Source document:

Do you know why “clReleaseMemObj” take so much time?
Is it a Nvidia issue or is it the same on ATI GPU?
Do you know an other way faster to unallocated memory?

Thanks a lot.

When you say “as much time than “clEnqueueReadBuffer””, do you mean a blocking or non-blocking read?

clReleaseMemObj should be instant. (All it does is reduce the reference count of the mem object by one.) However, this does not guarantee that the memory is freed. That will depend on whether other things are using the memory object (executing kernels, copies, etc.) and when the resource manager for the device gets around to freeing it. If clReleaseMemObject is not instant then there is a performance bug in the driver you’re using. Which vendor’s driver is this?

Sorry, I was long to reappear. :oops:

Issues disappear vith new driver CUDA 3.0 by Nvidia. So it was obviously a driver problem.

Dataset content:
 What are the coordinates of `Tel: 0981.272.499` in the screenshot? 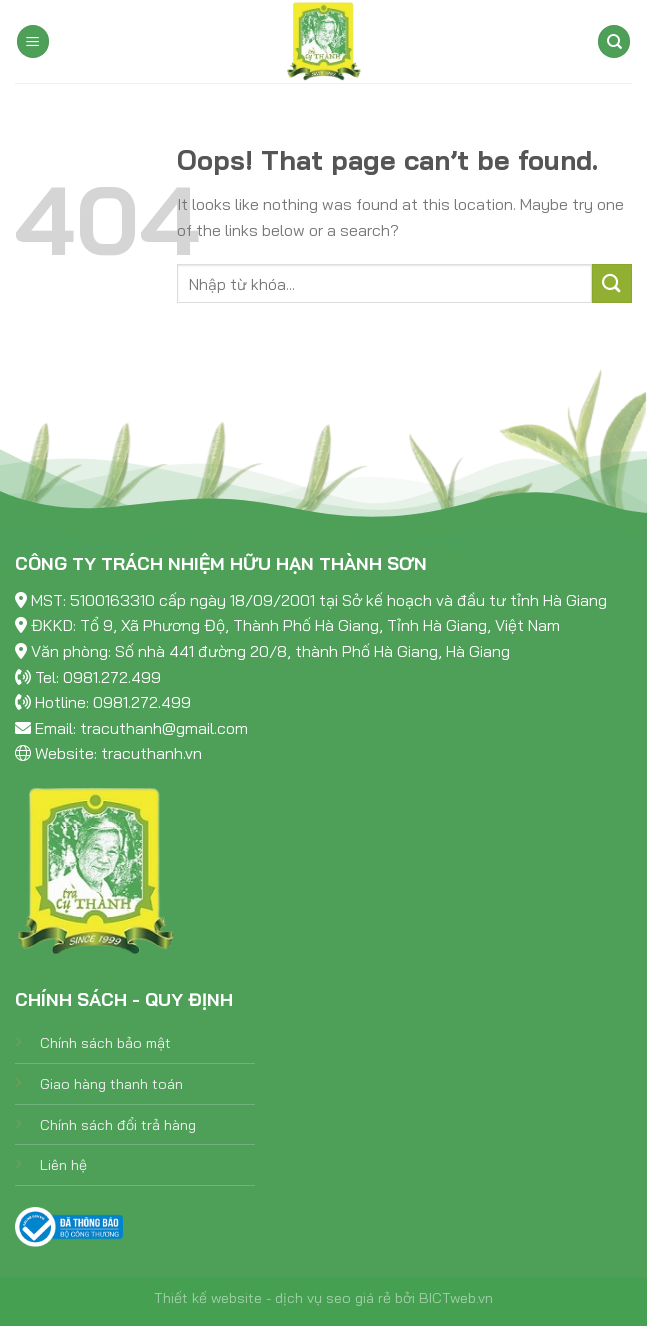 It's located at (98, 677).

Required actions:
[A] For each statement about the forum thread on clReleaseMemObject, answer yes or no according to the thread, and quote the words from the thread that decide it.
(i) clReleaseMemObject reduces the reference count of the memory object by one.
(ii) Calling clReleaseMemObject guarantees that the memory is freed.
(iii) The original poster concluded that the slowdown was a driver problem.
[B] According to the forum thread on clReleaseMemObject, which driver made the issues disappear?
[C] Write a continuation of the forum thread on clReleaseMemObject, beginning after its final post.

Written answers:
[A]
(i) Yes: "All it does is reduce the reference count of the mem object by one."
(ii) No: "However, this does not guarantee that the memory is freed."
(iii) Yes: "So it was obviously a driver problem."

[B] The new CUDA 3.0 driver by Nvidia.

[C]
thanks for your help!!!

I’m experiencing the same issue.

Though I’m using C++ binding (cl.hpp and cl::Buffer defined in it), it should make essentially no difference.

(i) If I call clReleaseMemObject right after a series of kernel execution, it takes 0.17 seconds.

(ii) If I call clEnqueueReadBuffer(blocking) between kernels and clReleaseMemObject, clEnqueueReadBuffer takes 0.17 seconds and clReleaseMemObject takes only negligible time (1e-5 sec).

So apparently clReleaseMemObject waits for kernels to finish.
Do you have any ideas?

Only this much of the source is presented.